Un choix loin d’être anodin, Kareen a découvert lors de recherches généalogiques que son nom Guiock a de lointains accents de Chine.

Rire communicatif, finesse d’esprit, Kareen Guiock, présentatrice du JT de 12h45 sur M6,  nous a accordé un entretien de près de 2 heures particulièrement…épicé.

Au menu : rolls aux légumes, poulet piment-citronnelle, riz gluant, le tout accompagné d’un thé au jasmin. Pas de crevettes, Kareen y est allergique, pas de dessert non plus malgré la tentation…

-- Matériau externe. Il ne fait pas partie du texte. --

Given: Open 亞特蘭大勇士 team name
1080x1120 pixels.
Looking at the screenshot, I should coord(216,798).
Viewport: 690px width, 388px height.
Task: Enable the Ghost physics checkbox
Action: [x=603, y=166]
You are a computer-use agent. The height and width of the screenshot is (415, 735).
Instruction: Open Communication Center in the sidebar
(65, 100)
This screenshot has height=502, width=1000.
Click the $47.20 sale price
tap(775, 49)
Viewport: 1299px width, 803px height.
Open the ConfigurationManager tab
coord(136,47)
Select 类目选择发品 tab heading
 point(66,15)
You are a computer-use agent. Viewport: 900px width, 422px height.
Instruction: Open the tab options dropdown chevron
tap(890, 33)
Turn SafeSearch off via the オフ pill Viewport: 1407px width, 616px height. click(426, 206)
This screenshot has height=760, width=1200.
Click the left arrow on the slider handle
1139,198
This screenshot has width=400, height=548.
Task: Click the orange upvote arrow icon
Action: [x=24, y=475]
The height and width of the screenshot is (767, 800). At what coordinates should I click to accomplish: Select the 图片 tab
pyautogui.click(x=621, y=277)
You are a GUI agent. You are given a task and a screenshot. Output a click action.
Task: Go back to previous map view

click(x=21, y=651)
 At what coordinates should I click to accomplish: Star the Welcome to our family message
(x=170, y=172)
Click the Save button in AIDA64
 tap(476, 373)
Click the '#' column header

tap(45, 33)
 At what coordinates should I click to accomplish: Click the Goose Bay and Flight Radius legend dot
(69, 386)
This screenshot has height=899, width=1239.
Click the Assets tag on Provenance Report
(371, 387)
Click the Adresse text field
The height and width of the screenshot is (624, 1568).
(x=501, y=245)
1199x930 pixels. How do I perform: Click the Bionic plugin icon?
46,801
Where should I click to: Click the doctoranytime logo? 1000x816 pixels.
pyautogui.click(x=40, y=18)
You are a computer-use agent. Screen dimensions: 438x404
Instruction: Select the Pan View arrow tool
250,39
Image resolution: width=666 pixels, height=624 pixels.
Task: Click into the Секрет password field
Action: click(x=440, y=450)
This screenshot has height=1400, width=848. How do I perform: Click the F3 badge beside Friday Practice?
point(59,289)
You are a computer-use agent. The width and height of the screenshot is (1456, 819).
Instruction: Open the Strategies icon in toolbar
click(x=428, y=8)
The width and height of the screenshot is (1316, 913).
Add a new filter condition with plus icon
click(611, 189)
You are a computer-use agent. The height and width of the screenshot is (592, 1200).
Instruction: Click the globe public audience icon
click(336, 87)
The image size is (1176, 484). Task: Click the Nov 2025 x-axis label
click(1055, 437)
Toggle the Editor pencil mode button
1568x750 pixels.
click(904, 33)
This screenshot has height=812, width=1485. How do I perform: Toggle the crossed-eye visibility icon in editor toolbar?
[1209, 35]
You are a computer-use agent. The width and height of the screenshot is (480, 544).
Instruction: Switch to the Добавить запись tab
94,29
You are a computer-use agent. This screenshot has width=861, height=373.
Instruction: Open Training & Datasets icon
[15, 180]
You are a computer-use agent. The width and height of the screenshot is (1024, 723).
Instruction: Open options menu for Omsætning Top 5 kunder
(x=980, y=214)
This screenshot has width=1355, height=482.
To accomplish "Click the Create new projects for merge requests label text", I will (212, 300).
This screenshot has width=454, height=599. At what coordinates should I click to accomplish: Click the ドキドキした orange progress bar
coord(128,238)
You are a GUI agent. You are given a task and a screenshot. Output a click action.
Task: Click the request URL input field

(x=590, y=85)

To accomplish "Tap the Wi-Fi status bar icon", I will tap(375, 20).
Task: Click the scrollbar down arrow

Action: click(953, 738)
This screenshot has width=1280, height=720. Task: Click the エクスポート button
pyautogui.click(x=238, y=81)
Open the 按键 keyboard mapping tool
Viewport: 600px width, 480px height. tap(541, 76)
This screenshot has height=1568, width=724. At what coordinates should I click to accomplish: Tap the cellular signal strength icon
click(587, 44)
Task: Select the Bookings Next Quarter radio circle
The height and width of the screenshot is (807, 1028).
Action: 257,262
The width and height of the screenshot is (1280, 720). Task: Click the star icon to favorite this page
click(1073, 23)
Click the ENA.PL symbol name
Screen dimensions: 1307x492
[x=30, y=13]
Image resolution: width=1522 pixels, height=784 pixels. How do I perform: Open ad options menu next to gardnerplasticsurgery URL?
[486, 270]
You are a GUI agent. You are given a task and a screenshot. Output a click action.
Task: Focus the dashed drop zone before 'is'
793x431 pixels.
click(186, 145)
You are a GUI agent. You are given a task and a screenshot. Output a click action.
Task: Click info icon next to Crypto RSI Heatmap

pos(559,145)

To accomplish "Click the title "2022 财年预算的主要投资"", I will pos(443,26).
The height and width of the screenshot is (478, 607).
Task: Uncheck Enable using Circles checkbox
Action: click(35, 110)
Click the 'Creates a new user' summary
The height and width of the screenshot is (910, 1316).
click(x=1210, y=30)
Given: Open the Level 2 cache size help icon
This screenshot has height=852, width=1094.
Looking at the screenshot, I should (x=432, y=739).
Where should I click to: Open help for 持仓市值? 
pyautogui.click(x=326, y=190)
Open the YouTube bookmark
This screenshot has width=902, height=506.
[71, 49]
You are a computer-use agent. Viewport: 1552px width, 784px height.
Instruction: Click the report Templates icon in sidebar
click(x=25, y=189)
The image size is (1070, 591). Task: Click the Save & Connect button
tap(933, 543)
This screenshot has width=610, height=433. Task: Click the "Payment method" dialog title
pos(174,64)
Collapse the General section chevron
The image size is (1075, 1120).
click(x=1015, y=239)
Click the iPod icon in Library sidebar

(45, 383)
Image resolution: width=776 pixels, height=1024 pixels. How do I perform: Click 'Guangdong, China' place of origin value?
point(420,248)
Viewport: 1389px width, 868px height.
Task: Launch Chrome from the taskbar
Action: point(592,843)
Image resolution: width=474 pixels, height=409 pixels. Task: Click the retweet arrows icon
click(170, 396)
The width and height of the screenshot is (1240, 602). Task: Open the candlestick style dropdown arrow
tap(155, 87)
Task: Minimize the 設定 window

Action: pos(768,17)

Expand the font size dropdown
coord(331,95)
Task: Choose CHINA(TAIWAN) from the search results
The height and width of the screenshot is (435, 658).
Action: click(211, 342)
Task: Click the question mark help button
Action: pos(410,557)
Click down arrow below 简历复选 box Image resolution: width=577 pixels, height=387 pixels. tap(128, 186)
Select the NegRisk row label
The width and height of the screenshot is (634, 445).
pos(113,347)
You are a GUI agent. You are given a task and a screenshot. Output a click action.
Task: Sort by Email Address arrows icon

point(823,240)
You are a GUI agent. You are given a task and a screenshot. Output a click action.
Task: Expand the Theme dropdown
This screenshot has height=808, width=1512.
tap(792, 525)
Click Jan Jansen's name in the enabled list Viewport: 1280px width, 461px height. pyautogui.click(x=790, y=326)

VP : Quel effet cela te fait-il de faire partie des exceptions dans cet audiovisuel français où la diversité reste marginale ?
KG : De moins en moins marginale…La question de la diversité a été soulevée, il y a plus de 15 ans avec le rapport de Marie-France Malonga (sociologue des médias). Depuis, il y a eu énormément de changements. Les patrons de chaînes ont pris conscience de ce problème qui leur échappait sans doute. Il n’y avait pas de leur part la volonté de discriminer…Je ne vois pas le mal partout et mon regard se veut volontairement innocent… L’important, c’est qu’on en soit revenu. La situation a évolué, ça, c’est concret aujourd’hui. J’en suis la preuve.
Pour être honnête, je n’ai pas le sentiment que dans nos métiers, quelqu’un soit choisi sans raison. On est choisi pour ses compétences, son physique, son talent, parce que ça correspond aux exigences du moment ou pour des raisons marketing. Nul n’y échappe ! Ce serait naïf de penser le contraire. On peut aussi tout à fait être choisi parce qu’on représente l’évolution de la société, le signe d’une ouverture réelle.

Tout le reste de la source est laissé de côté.